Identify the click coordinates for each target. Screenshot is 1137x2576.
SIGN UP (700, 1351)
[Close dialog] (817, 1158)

---

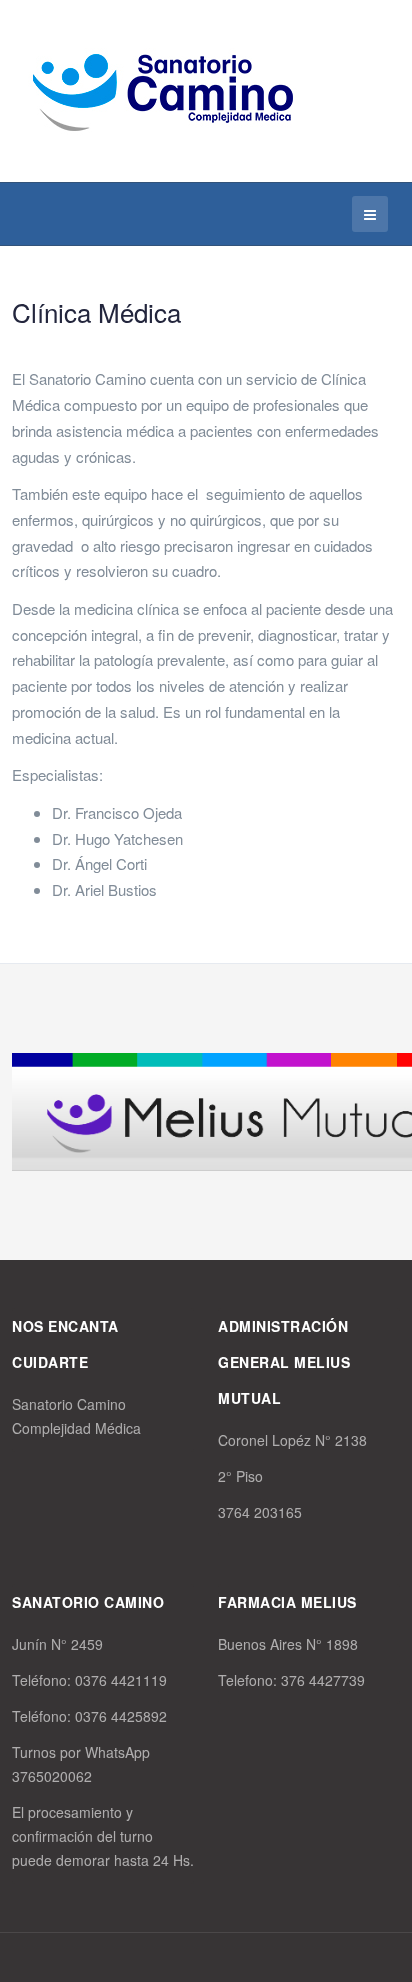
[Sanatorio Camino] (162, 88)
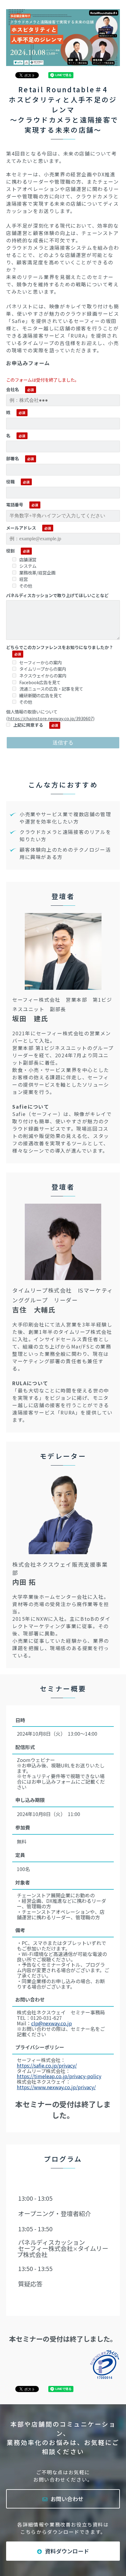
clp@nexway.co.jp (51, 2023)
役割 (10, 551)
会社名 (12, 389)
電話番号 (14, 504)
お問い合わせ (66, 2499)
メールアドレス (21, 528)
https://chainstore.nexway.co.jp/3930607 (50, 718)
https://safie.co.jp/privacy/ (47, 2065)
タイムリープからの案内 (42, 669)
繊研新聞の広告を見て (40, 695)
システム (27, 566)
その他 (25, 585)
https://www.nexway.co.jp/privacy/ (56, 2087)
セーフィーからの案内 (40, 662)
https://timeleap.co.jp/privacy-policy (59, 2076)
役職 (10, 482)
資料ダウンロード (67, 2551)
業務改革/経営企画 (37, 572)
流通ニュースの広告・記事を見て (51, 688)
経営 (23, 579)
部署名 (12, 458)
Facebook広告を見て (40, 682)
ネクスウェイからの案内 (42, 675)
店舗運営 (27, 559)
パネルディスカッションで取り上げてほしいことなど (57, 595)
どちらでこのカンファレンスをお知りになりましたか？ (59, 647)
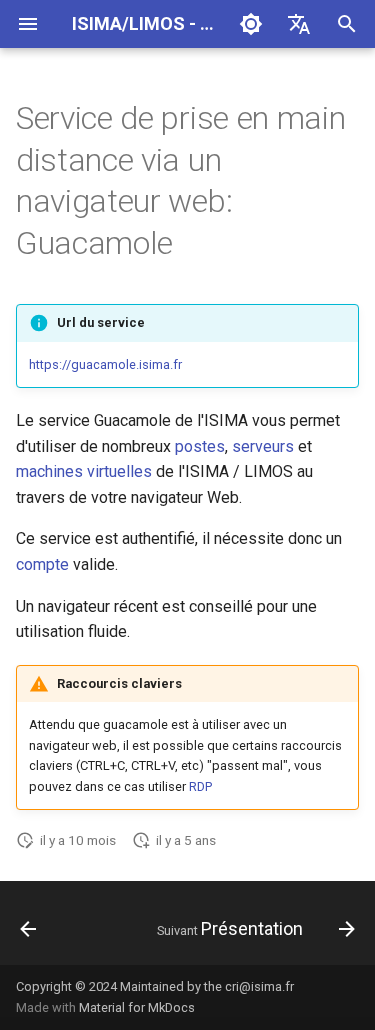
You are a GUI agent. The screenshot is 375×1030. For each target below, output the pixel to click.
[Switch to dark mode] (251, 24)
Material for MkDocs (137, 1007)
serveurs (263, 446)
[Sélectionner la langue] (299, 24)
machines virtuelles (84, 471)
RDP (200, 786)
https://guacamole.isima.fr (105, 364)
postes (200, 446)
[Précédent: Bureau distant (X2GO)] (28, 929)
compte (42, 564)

### YOUR INSTRUCTIONS
In the records above, find the line with "https://timeleap.co.jp/privacy-policy (59, 2076)" and the line with "compte (42, 564)", then restate word for word only those two lines and all lines between, omitting pictures.

### WRITTEN REPLY
https://timeleap.co.jp/privacy-policy (59, 2076)
役職 (10, 482)
資料ダウンロード (67, 2551)
業務改革/経営企画 (37, 572)
流通ニュースの広告・記事を見て (51, 688)
経営 (23, 579)
部署名 (12, 458)
Facebook広告を見て (40, 682)
ネクスウェイからの案内 (42, 675)
店舗運営 (27, 559)
パネルディスカッションで取り上げてほしいことなど (57, 595)
どちらでこのカンファレンスをお知りになりましたか？ (59, 647)
You are a GUI agent. The screenshot is 375×1030. For each target below, output the pixel to click.
[Switch to dark mode] (251, 24)
Material for MkDocs (137, 1007)
serveurs (263, 446)
[Sélectionner la langue] (299, 24)
machines virtuelles (84, 471)
RDP (200, 786)
https://guacamole.isima.fr (105, 364)
postes (200, 446)
[Précédent: Bureau distant (X2GO)] (28, 929)
compte (42, 564)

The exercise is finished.